La brusca interrupción del ejercicio acabó con el taller por esa tarde. Las mujeres empezaron a alabar a la hermosa poodle lo que le dio confianza a la dueña para tomar asiento en medio de los creadores. Al enterarse del motivo de nuestra reunión se desbordó en zalamerías y terminó ofreciendo su casa "mucho más cómoda" para realizar los talleres literarios.

Pensando que esta mecenas caída del cielo podría en parte paliar mi desamparo, acepté la oferta. Ese recelo hacia una clitocracia, impuesta con subterfugios por las cacatuas del departamento de letras exóticas de la Universidad de Yoayo, de donde fuera expulsado "por demasiado macho" como lo sugirió una de ellas, se vio aminorado por su dulzura, su porte, su atención y su belleza. Por otro lado, la dueña se encontraba en esa edad en que las mujeres se ponen como las frutas maduras: en su punto. Un día más y se echan a perder.

La anfitriona quiso revivir las veladas que en Europa le habían dado alguna fama.
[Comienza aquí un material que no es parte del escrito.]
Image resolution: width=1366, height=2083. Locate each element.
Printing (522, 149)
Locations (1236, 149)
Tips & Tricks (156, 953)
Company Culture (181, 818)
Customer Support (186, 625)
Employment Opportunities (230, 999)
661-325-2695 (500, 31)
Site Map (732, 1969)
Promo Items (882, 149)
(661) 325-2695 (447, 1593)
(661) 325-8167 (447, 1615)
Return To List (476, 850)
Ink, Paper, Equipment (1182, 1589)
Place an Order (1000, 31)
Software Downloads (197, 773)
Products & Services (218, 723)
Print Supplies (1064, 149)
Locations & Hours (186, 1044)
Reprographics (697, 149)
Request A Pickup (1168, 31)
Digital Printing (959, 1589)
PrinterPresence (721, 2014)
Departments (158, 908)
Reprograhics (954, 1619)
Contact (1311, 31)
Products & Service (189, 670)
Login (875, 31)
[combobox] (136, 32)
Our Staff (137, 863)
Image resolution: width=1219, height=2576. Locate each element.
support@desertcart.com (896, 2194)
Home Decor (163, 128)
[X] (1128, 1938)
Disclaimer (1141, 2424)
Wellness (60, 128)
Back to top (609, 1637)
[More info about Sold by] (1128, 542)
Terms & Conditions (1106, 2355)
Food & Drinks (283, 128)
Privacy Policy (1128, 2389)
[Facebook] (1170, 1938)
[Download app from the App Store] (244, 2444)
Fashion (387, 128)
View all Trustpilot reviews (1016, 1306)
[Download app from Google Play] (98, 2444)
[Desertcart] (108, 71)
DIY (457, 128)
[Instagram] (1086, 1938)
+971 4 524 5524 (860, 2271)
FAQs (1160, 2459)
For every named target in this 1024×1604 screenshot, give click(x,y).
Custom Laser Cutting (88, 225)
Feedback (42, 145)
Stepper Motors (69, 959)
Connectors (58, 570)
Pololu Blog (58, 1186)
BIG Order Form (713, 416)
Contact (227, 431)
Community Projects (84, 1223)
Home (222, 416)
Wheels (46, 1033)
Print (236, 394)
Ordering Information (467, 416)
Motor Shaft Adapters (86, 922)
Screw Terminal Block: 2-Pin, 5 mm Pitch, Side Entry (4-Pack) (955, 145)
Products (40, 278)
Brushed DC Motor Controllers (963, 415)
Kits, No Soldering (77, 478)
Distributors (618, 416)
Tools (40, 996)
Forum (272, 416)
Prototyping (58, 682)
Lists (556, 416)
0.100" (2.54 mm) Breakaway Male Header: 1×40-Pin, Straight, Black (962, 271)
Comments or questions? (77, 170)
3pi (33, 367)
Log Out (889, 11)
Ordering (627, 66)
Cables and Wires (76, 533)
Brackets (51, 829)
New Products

Nos atendía a las mil maravillas y varios creadores, que cargábamos la misma desgracia, encontramos un paraíso de colaciones, vino importado y libros a granel que ella con gusto exquisito se encargaba de mantener al día. El penthouse con vista al mar hacía de telón de fondo que alimentaba los suspiros y espoleaba la imaginación.

Mientras se desarrollaba el taller, Yiyi permanecía en los marmóreos brazos, pero a la primera oportunidad demostraba con ahinco su amor por mi pierna izquierda. Su instinto animal le hacía adivinar mis inclinaciones que eran las culpables de mi situación paria.

El reclamo de una herencia incalculable hizo que mi mecenas se fuera del país. Para no perder el contacto, todos los días nos cruzábamos emilianos que leía en la biblioteca de Miami Lakes, donde Yiyi era el motivo principal de los mensajes. La hermosa perrita empezó a desmejorarse y la dueña no hallaba qué hacer. El veterinario le diagnosticó depresión canina. Más que extrañar a Miami, la perrita extrañaba mi pierna siniestra como lo sospechaba mi lejana protectora.

Un amigo siquiatra que había llegado a la conclusión que era más fácil curar las fobias animales que las del homo sapiens, me sugirió que le hiciera una visita. Mi mecenas accedió gustosa y me envió los pasajes. La felicidad de Yiyi fue exorbitante. Casi se muere de la dicha al volver a cabalgar mi pierna que la dejé a su libre albedrío convencido en parte que en mi pierna se había reencarnado un karma emparentado con los cánidos.

Por unas semanas los tres vivimos felices. Yiyi se recuperó vertiginosamente y la dueña me ofreció matrimonio. Mis perennes sobresaltos de desempleado iban a ser subsanados por un amor de perros.

En una visita rutinaria al veterinario, un labrador, creyendo que era un peluche, le clavó los cuatro colmillos que penetraron por las arterias y se ajustaron en el delicado cuello de Yiyi. Al zangolotearla de lado a lado el espíritu de Yiyi ascendió al cielo canino. Dos horas después de haberla dejado en las buenas manos del veterinario llamaron a mi prometida para darle la mala nueva.

No dejó que la cremaran en la clínica. Me hizo cargar la bolsa plástica en que nos entregaron a Yiyi. Al sugerirle que le pusiéramos una demanda a la clínica veterinaria me miró con una mirada de desprecio que pronosticaba la vida perra a la que me vería abocado.

Con sus marmóreas manos, que posiblemente tocaban por primera vez la tierra, cavó una fosa en la huerta que daba al rellano de la mansión y, elevando una elegía al paraíso de los perros, confundió sus lágrimas con las de la lluvia torrencial que caía inmisericorde.